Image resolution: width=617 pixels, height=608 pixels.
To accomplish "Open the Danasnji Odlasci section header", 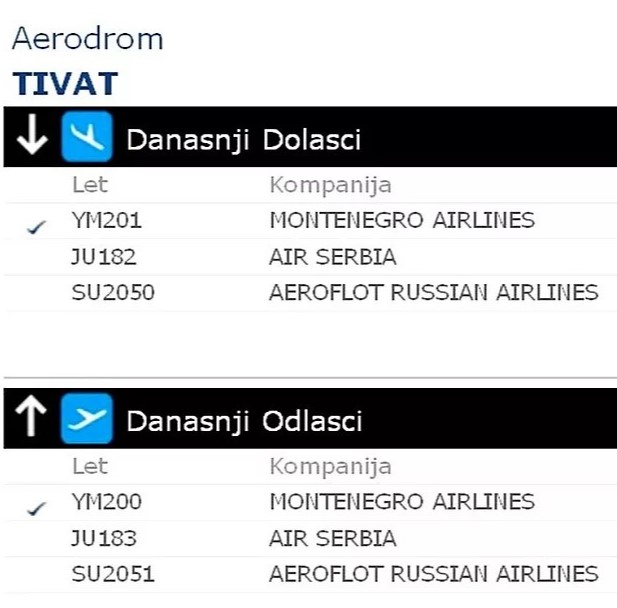I will click(x=244, y=421).
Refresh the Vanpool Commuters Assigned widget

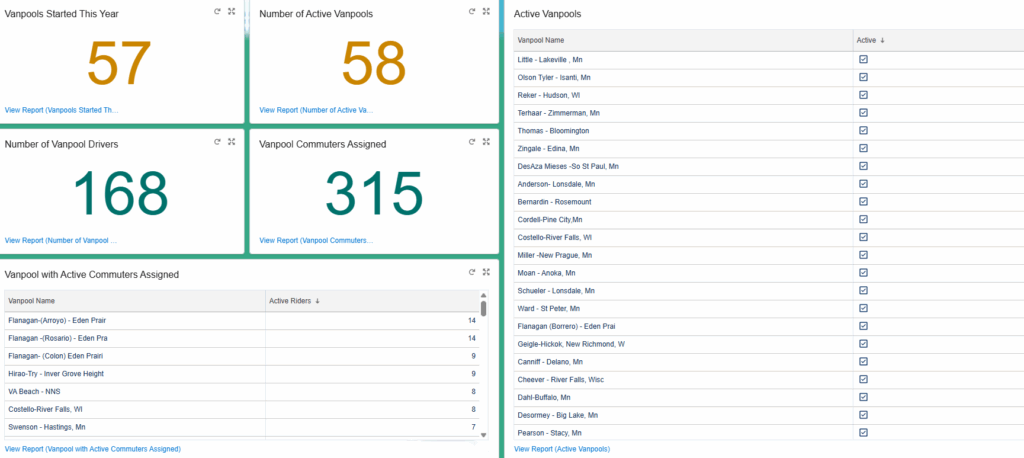point(472,142)
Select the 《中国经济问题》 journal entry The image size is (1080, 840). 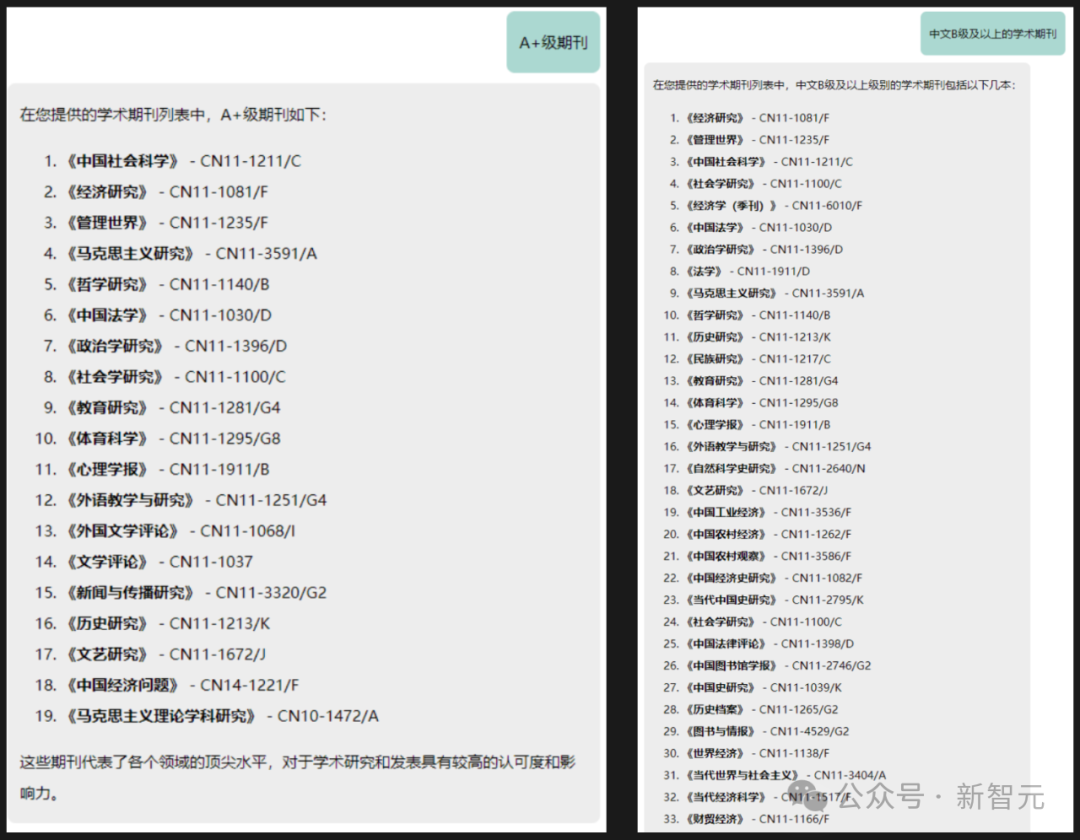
※
PROBLEM DETAILS
Each line from the one holding "Refresh the Vanpool Commuters Assigned widget" to the end of the records above must be copied exactly; the pictures must not be copied.

WRITTEN SOLUTION
Refresh the Vanpool Commuters Assigned widget

point(472,142)
Select the 《中国经济问题》 journal entry The image size is (1080, 840). 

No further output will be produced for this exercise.